In tunnel construction, the subsoil is an essential load-bearing element. Therefore, it is crucial for an economical and safe design to realistically model the subsoil and the support or lining as well as their mutual interaction.
The authors have presented a rock mechanical and rock hydraulic model for fractured rock masses [6–9], which they have been using successfully for many years in conjunction with WBI‘s own three-dimensional finite element programs FEST 03 and HYD 03 for the design of tunnel structures in rock masses as well as in soil. In almost all executed projects, displacement and stress measurements were carried out and compared with the predictions. In this way, the authors have acquired a high degree of forecasting reliability, which can be used for future optimization of tunnel designs with regard to reducing CO2 emissions, energy consumption and raw material requirements, and thus also costs. This is explained below using selected examples. In this context, we would also like to point out that corresponding calculations based on the authors‘ model can in principle also be carried out with the Sofistik program, so that the procedure is also open to other planning offices.
3 Basic Considerations for Optimizing the Tunnel Cross-Section and Excavation Sequence in Conventional Tunnel Construction
In the first instance, the choice of tunnel cross-section is determined by the requirements resulting from the later use of the structure. For example, there are different requirements for the cross-section design for single or multi-lane road tunnels, for single and multi-track railroad tunnels and for underground stations. Furthermore, the ground and groundwater conditions result in certain requirements for the shape of the cross-section.
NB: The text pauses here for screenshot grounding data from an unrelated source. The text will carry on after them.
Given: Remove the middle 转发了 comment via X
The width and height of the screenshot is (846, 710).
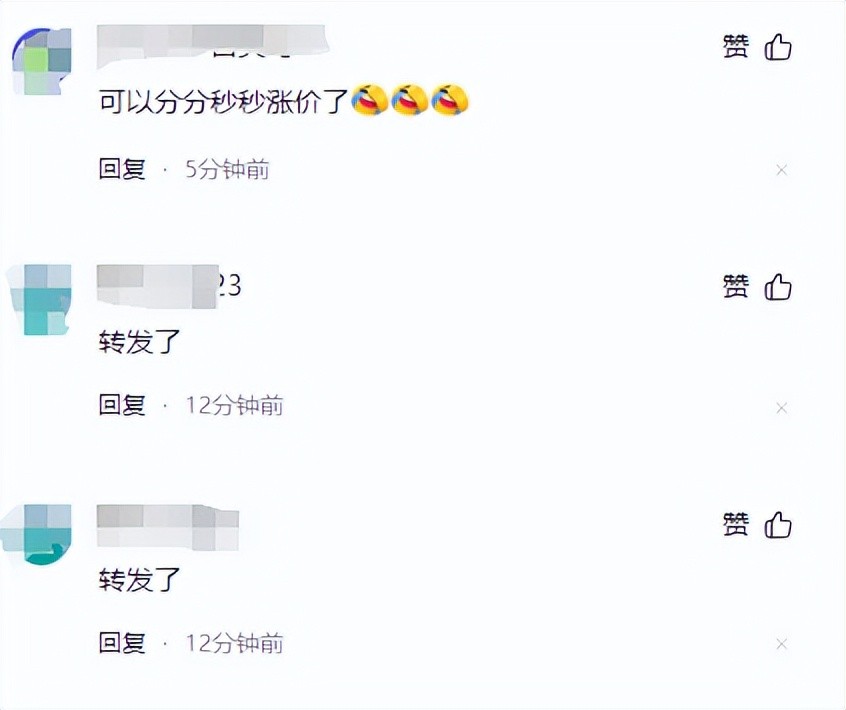Looking at the screenshot, I should click(x=781, y=408).
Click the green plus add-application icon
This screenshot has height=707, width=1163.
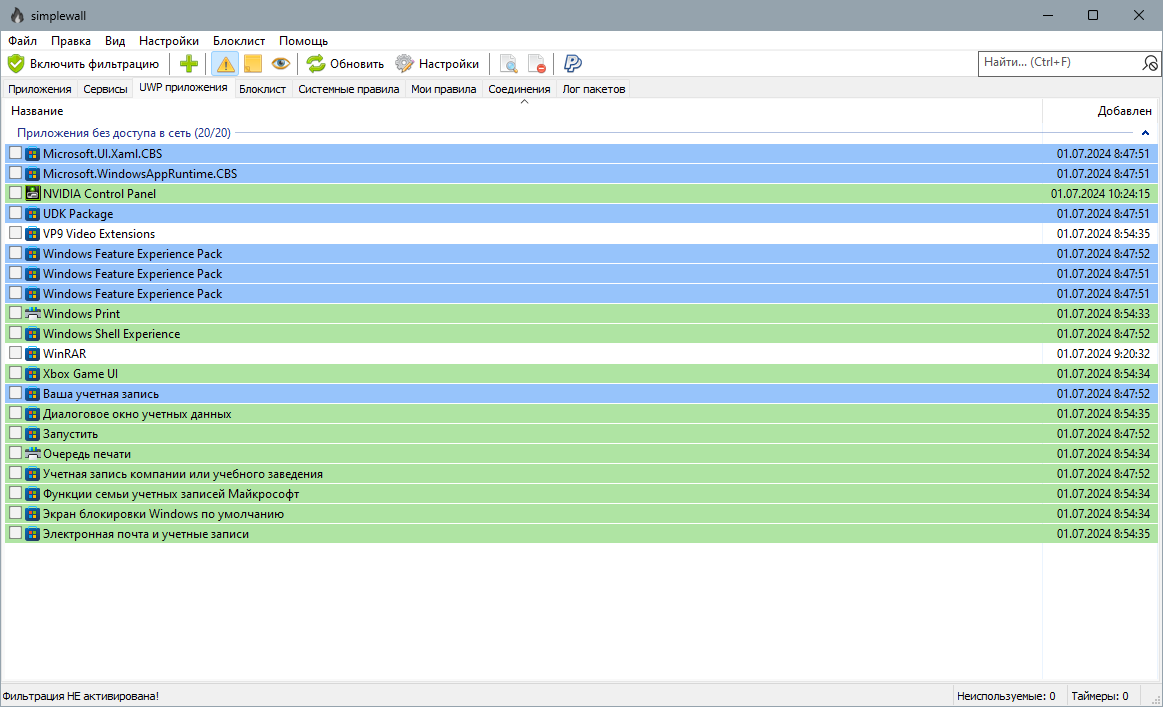pyautogui.click(x=188, y=64)
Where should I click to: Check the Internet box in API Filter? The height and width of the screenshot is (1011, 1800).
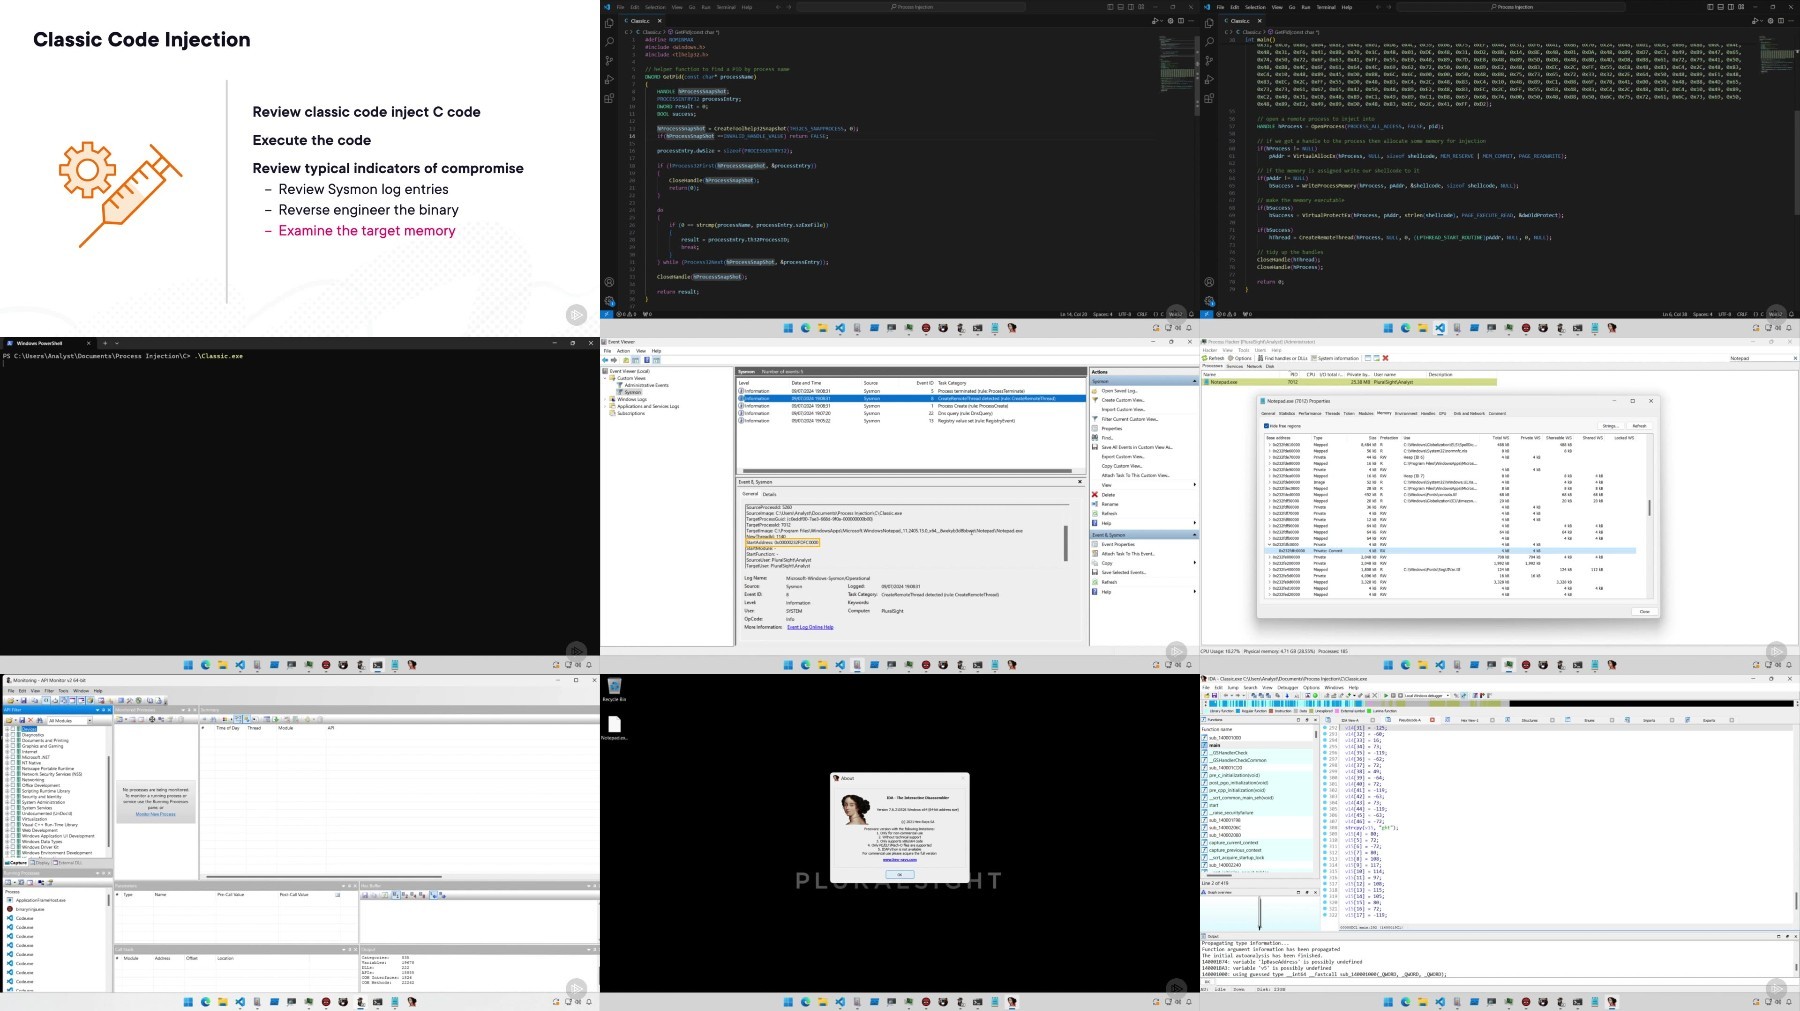(14, 752)
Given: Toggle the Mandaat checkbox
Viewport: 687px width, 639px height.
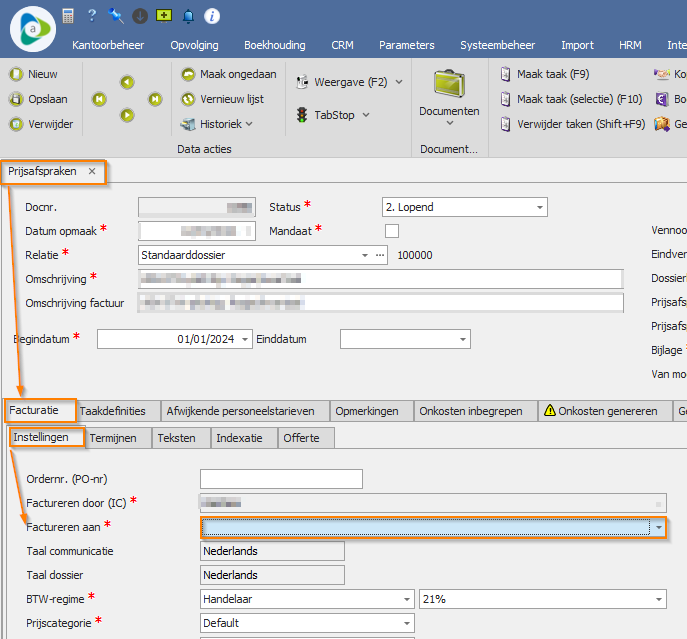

Considerations of the stability of the temporary working face and construction-related aspects finally lead to certain sequences of excavation in partial cross-sections. This also means that areas temporarily supported with reinforced shotcrete and anchors have to be excavated again and the corresponding support materials disposed of. Obviously, this is unfavorable regarding carbon footprint, energy and raw material require-ments and costs. This is the case, for example, with sidewall headings and advancing vault excavation with temporary invert. Here, moreover, heavy reinforcement often results at the transitions from the partial cross sections to the final cross section.
Irrespective of the excavation sequence, the design of the tunnel cross-section has a considerable influence on the material requirements. Flat surfaces and corners or insufficient curvatures of the temporary support lead to bending moments and shear forces and thus require large shotcrete thicknesses and heavy reinforcement. Unfortunately, numerous examples of this can be found in construction practice both nationally and internationally. In contrast, a well-rounded shotcrete membrane is mainly stressed by normal forces and does not require static reinforcement (membrane theory). Achieving this should be the goal of a good tunnel design.
Consequently, the design of cross-sections and the choice of construction sequences can have a considerable influence on the consumption of cement and steel, which has a direct impact on carbon footprint, energy and raw material requirements, and thus costs.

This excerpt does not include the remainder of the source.